The prototype began as a way for us to explore ideas together — action combat, card-driven abilities, buffs and debuffs, and encounter pacing — without production pressure or commercial intent. Deck Knight exists solely for education, experimentation, and peer learning.
Project Overview
My role
Teach foundational game design skills
Structure the core gameplay loop
Define systems such as abilities, mana/energy economy, buffs, debuffs, and enemy behaviors
Break down design concepts into teachable components
Document mechanics in clear, production-quality formats
Collaborate closely with implementation to ensure an intuitive link between design intention and Unreal Engine execution
My collaborator’s role
Teach Unreal Engine concepts (Blueprints, components, animation, montages, state machines)
Implement combat prototypes
Build tools and systems we use for testing iterations
Experiment with different card-selection workflows and UI possibilities
Shared goals
Practice rapid prototyping
Build small ideas, test them, throw them out, refine them
Explore the relationship between mechanics, player agency, and moment-to-moment decision making
Gain deeper mastery of our respective disciplines
Enjoy a safe space to learn without deadlines, expectations, or pressure
Tools Used
Unity (C#) – level scripting, encounter assembly, visual composition
Nintendo Switch Dev Kit – performance testing, framerate validation
Photoshop – minor asset polish and lighting adjustments
Slack – collaboration with Sam Eng
What I Worked On
Design Leadership & Mentorship
Led the creation of the primary gameplay loop (combat → card selection → encounter resolution)
Broke down design concepts into digestible lessons for a new designer
Developed early game structure, enemy archetypes, and combat pacing
Guided discussions about readability, affordances, telegraphs, and player cognitive load
Systems Design
Defined core mechanics:
Player stamina/energy
Ability card drafting
Buffs and debuffs
Cooldowns and timing windows
Melee vs. ranged tradeoffs
Mapped how systems interact and designed flow diagrams for implementation
UI/UX Design
Outlined UX states: in-combat HUD vs. slow-time card-selection mode
Explored multiple UI concepts
Defined readability priorities, such as:
Player state
Enemy telegraphs
Cooldowns
Active buffs
Current card choices
Prototype Documentation
Collaborated on the internal “mini-GDD”
Wrote breakdowns for each card effect and combat interaction
Maintained a lightweight backlog of prototype tasks
What I Learned
Developed hands-on comfort with Unreal Engine, including Blueprints, component setup, variables, state machines, animation notifies, and basic gameplay coding
Practiced teaching and mentorship — breaking down design into teachable steps
Strengthened my ability to translate abstract design goals into UE-friendly implementations
Gained a deeper understanding of how action-combat systems are architected at an engine level
Learned how collaborative prototyping can accelerate learning on both sides
Personal Reflection
Deck Knight has been one of the most enjoyable learning experiences I’ve had in years.
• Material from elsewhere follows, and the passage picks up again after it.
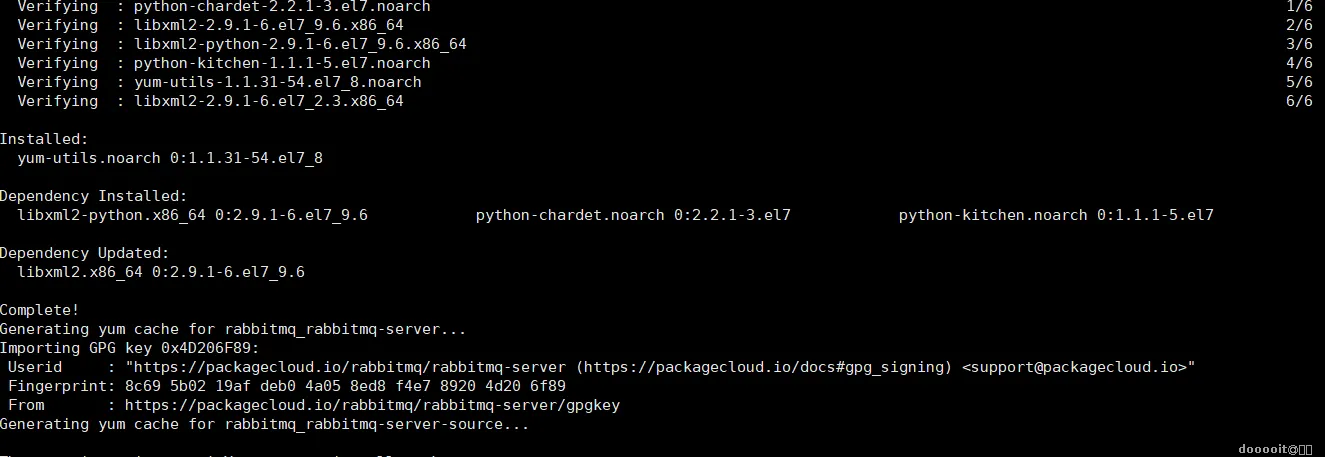The width and height of the screenshot is (1325, 457).
Task: Click the "Dependency Updated:" heading
Action: 84,253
It reminded me of why I fell in love with game development in the first place — the joy of trying things, learning together, iterating quickly, and creating something simply because it’s fun.
This project has no commercial ambitions. Instead, it allowed me to return to an exploratory mindset, where the goal wasn’t to ship something polished but to grow, teach, learn, and play.
Mentoring a friend in game design has been deeply rewarding, and being taught Unreal Engine in return has pushed me out of my comfort zone in all the right ways. Deck Knight is a small prototype, but it symbolizes something important: a commitment to always keep learning, even years into my career.